Best trick in my job. Calling someone to congratulate them on an appointment is one of the better ones, haha. And that at a point when you’re almost certain who the new dean or president of the board will be. That’s how it went with Martin Paul, when he was still in Berlin and was made dean of the FHML. I decided to phone him up. He was called out of a meeting, assuming I was Nick Bos. Ha, that last name, it’s caused ‘problems’ a few times now. Before I could congratulate him, Paul started talking about documents he’d sent me. That’s when I knew for sure. I told him I wasn’t Nick, but Wammes Bos, from the UM newspaper.

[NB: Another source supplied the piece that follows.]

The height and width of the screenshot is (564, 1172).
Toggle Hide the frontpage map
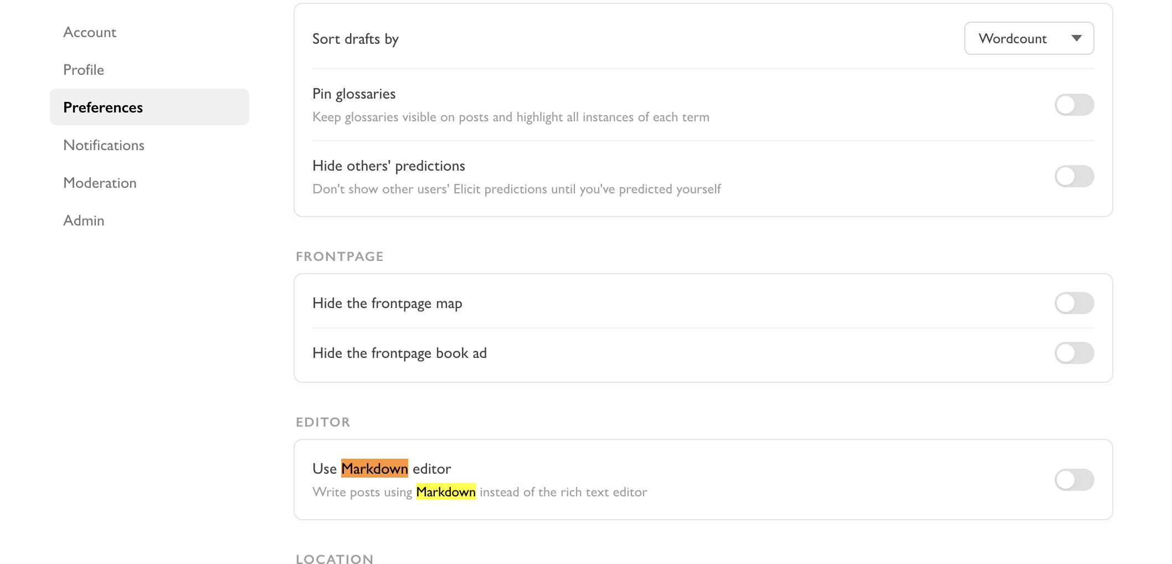[x=1074, y=303]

The bosses on the Berg were hopping mad. Martin himself still had some irons in the fire in Berlin and didn’t want the news coming out too early. Myself, the editor-in-chief, and the chair of our foundation were grilled one after the other. Jo Ritzen, the former president of the Executive Board, then even tried to amend our statutes to stop us using confidential information. Which is ridiculous, because then journalism would be impossible, that would be the end of Observant. In the end we just went to print and our statutes stayed exactly the same.
Love comes over you. I got to know Riki as a colleague at Observant. Our love grew slowly. At some point you notice there’s more to it. What I liked about her? Gosh, you’re not going to put that in? A lot, of course. Put it this way: as it became more and more of a relationship and I was still married, I had an interview with a well-known head hunter for another newspaper. Afterwards he started asking me questions, asking what Riki meant to me. The first thing that came to mind was safety. No more conflict.
Cycling. In my dreams I’m Tom Dumoulin. I would have liked that! But I’d never have been good at it. Terrifying, racing around in a peloton like that, taking the bend at sixty kilometres an hour.
As a kid I did athletics and was pretty good at it. But when I turned 12 my parents made me start hockey, a preppy sport. I didn’t fit in; I had long hair, wore bell-bottoms. One time I was sitting at the bar in the clubhouse and someone came over to ask if I was really a member. That’s when I decided to quit. Through Riki I took up cycling. I’m good at climbing, I’ve got strong legs. When we go on holiday we go looking for mountains. The silence is meditative. All sorts of weird songs suddenly pop into my head: Michael Jackson, who I’m not even a fan of, or MacArthur Park by Richard Harris.
A day without laughter is a day wasted. Definitely! That’s something I’m going to miss, with our editorial team. Things happen, we crack jokes, I can also laugh at myself.
I’ll miss the university too. You do play a role within the institution; you write stories and they’re about something, people have an opinion about them. It gives you a kind of right to exist. Jos Kievits [a recently retired colleague from the University Fund] said, ‘I am my work.’ The same goes for me. I want to stay on till I’m 67, but I’m not allowed to and I have to accept that. Wiebe Bijker [emeritus professor of Arts and Social Sciences] wrote to me that he understood my mixed feelings, ‘but you can always write, you just have to find a new context and a different identity.’ That’s a nice way of looking at it.
Interview with Wammes Bos, senior editor at Observant. He retires from Maastricht University on Thursday afternoon, 7 June.